The Imaj was an upscale four-passenger concept vehicle that blends the luxury of traditional coach builders with 21st century technology. Considered the high end flagship of Cadillac concept cars, the all-wheel drive Imaj pushed the limits of performance, comfort and communications technology. It also featured Cadillac's distinctive sharply delineated lines and crisp intersections, providing a faceted, diamond-like quality. Under the hood, a supercharged Northstar V8 provided 425 horsepower. The car could switch from rear wheel drive to all-wheel drive through a paddle shift. An aluminium space frame construction and aluminium suspension components helped lighten the load and provide a safe, rigid chassis. A state-of-the-art infotainment system featured LCD screens for all passengers, DVD, Bose audio, Internet access and GM's OnStar system. Rear view video cameras replaced the mirrors, and Night Vision and radar parking obstacle alert systems provide added safety and security. Imaj also featured active suspension with the next generation StabiliTrak system, Goodyear EMT run-flat tyres, Brembo brakes, and card key access. Cadillac teamed with Italian jeweller Bulgari, which provided accompanying aluminium luggage, an exclusive fine clock and distinctive instrumentation for the concept.

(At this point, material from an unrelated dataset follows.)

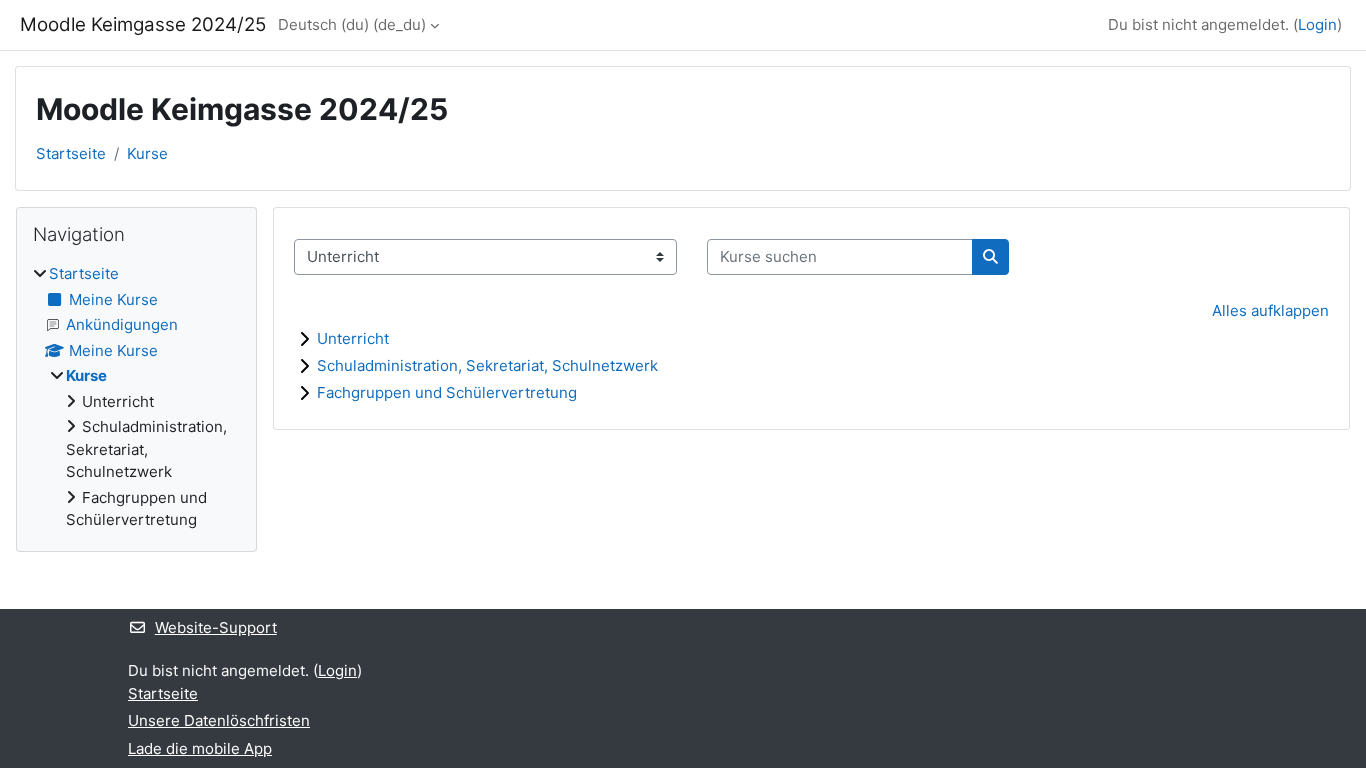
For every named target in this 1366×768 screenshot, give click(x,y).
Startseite (71, 153)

The Vizón unites the best qualities of several kinds of vehicles. It combines the functionality of a utility vehicle with the aesthetics, performance and comfort of a world class sedan or wagon. It's a powerful, sure footed vehicle that surrounds the driver in modern luxury, style and connectivity. Like the Cien, it has clean, sheer and sharp surfaces that pay homage to Cadillac's tradition of break through designs and technologies. The interior offers a calm, clean, pure environment, with DVD entertainment, leather seating and an instrument panel inspired by Bulgari jewellers. An electronically operated lift gate rises to expose a practical rear storage area. The load floor in the rear also lifts to form a shelf or to reveal additional storage. The Vizón also features a 4.3-litre V8 Northstar engine, Night Vision, OnStar Virtual Advisor, adaptive cruise control and StabiliTrak traction control.
Drawing on 100 years of rich heritage, Cadillac's newest concept, the Cien, honours its tradition of bringing innovative technology and trend setting design to the luxury segment. The aerodynamic Cien - Spanish for 100 - melds design and technology in a mid-engine, two-seat sports car, combining V12 power and elegant proportions in a striking design that is unmistakably Cadillac. The bold, high tech design incorporates sharp, sheer forms and crisp edges to create a low, sleek appearance inspired by modern day Stealth aircraft. The body and chassis are made of a lightweight, stiff carbon fibre composite. Cien is equipped with scissor style doors that pivot at the base of the A-pillars upon opening. Cien's rear view recalls Cadillac's distinctive design heritage with fin-like, vertical tail lights. Nestled between the engine and the 19-inch front and 21-inch rear wheels is a computer influenced driver's cockpit featuring telematics including Night Vision, OnStar, StabiliTrak, Ultrasonic Rear Parking Assist and Communiport, which integrates the car's audio, computing, navigation and wireless communication through hands free voice activation. The Cien's 7.5-litre, V12 powerplant, which is visible through the car's rear window, is a new GM concept engine called the Northstar XV12. The all aluminium, double overhead cam (DOHC) four-valve V12 engine generates 750 horse-power and 450 lb-ft of torque, yet it meets the packaging requirements and fuel economy standards of a V8.